Sunday, April 11, 2004


TODAY'S PETRIE DISH REPORT

Humanity continues to flush the planet down the toilet at an alarming rate:

Ocean 'dead zones' double in number since 1990

HANS GREIMEL

LARGE swathes of the world’s oceans are becoming "dead zones", polluted stretches of water in which fish cannot survive, the United Nations Environment Programme warned yesterday.

The UN identified nearly 150 dead zones around the globe last year, double the number in 1990, with some stretching across 27,000 sq miles, about the size of Ireland. Experts believe they now represent as big a threat to the world’s fish stocks as over-fishing.

Dead zones have long afflicted the Gulf of Mexico and Chesapeake Bay, but are now spreading to other waters, such as the Baltic Sea, Black Sea, Adriatic Sea, Gulf of Thailand and Yellow Sea, UNEP said.

They are also appearing off South America, Japan, Australia and New Zealand.

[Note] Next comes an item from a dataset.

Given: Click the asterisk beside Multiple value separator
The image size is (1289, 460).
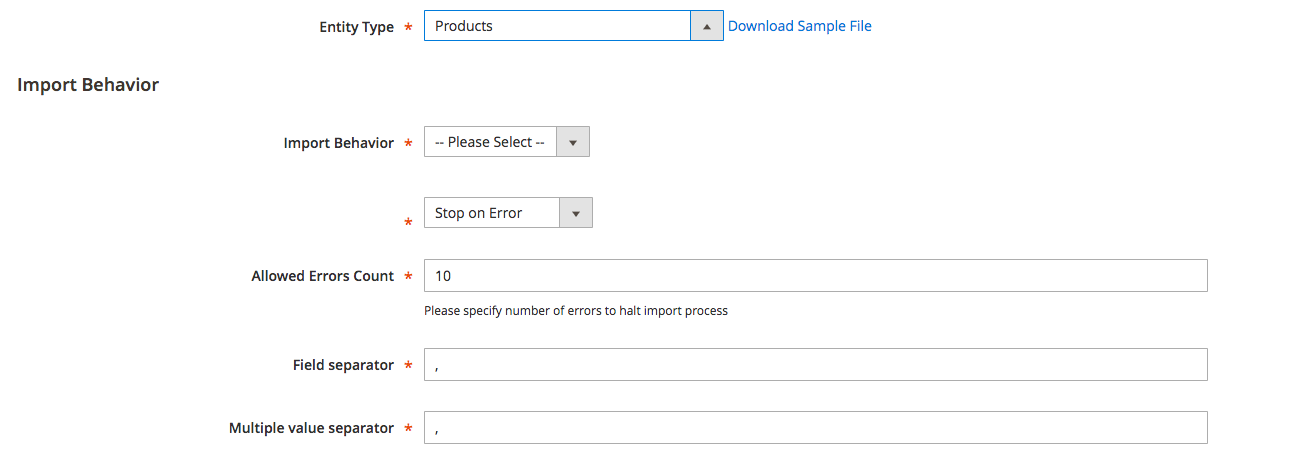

More areas are expected to be affected as countries develop.

The main cause is excess nitrogen run-off from farm fertilisers, sewage and industrial pollutants. The nitrogen triggers blooms of microscopic algae known as phytoplankton. As the algae die and rot, they consume oxygen, thereby suffocating everything from clams and lobsters to oysters and fish.

"Humankind is engaged in a gigantic, global experiment as a result of inefficient and often overuse of fertilisers, the discharge of untreated sewage and the ever-rising emissions from vehicles and factories," UNEP’s executive director Klaus Toepfer, said in a statement. "Unless urgent action is taken to tackle the sources of the problem, it is likely to escalate rapidly."

Dead zones are especially dangerous to fisheries because they afflict coastal waters where many fish spawn and spend most of their lives before moving to deeper water, said UNEP’s senior environmental affairs officer,, Marion Cheatle.

UNEP urged nations to co-operate in reducing the amount of nitrogen discharged into their coastal waters, in part by cutting back on fertiliser use or planting more greenery along feeder rivers.

The announcement comes as environment ministers from more than 150 nations gathered on the South Korean resort island of Jeju at UNEP’s eighth special session of the Governing Council/Global Ministerial Environment Forum.